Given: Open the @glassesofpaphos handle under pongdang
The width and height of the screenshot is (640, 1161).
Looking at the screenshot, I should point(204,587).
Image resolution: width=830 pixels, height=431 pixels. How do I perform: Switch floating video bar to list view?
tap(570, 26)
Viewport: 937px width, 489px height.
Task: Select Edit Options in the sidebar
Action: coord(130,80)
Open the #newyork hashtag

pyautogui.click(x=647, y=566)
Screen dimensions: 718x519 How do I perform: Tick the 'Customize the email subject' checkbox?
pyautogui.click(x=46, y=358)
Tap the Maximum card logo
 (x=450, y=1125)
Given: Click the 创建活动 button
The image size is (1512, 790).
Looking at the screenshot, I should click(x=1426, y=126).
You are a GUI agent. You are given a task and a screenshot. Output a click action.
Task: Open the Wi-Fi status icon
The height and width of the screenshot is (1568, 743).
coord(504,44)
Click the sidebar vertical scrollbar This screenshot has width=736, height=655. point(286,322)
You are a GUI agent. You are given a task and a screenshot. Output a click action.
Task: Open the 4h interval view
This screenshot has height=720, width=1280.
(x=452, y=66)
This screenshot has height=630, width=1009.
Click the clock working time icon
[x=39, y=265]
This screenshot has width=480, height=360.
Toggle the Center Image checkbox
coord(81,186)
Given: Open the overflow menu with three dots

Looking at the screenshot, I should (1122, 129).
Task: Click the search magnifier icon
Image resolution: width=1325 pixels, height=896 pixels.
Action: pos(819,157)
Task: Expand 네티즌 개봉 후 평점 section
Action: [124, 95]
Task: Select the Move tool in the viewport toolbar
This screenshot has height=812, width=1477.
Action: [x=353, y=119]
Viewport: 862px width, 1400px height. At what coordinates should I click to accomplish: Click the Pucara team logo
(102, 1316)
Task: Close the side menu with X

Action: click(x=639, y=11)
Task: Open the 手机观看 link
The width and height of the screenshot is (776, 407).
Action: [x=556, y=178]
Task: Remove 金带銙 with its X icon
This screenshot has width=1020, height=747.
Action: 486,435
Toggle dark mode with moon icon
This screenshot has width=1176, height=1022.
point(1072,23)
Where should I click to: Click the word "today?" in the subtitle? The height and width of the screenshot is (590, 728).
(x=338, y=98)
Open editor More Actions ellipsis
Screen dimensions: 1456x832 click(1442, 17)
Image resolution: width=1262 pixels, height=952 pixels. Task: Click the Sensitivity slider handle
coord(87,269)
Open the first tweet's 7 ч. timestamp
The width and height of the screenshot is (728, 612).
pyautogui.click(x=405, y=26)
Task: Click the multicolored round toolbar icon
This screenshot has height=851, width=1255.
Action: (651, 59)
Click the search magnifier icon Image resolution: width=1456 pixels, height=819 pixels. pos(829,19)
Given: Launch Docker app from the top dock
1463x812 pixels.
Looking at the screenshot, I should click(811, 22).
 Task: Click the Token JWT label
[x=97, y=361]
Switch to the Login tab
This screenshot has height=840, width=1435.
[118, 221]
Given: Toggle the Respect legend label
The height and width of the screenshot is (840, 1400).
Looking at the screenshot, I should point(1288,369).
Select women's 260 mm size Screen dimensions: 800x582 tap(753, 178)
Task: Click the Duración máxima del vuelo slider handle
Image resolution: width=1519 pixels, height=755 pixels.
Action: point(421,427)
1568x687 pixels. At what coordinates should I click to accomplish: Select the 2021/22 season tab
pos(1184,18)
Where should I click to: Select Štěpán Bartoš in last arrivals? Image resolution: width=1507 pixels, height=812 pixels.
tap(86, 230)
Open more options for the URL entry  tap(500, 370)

### Directions for this task
Collect and copy out every line of the items above that contains the string "Switch", treating uppercase and lowercase as different.

### Reply
Image resolution: width=830 pixels, height=431 pixels. How do I perform: Switch floating video bar to list view?
Switch to the Login tab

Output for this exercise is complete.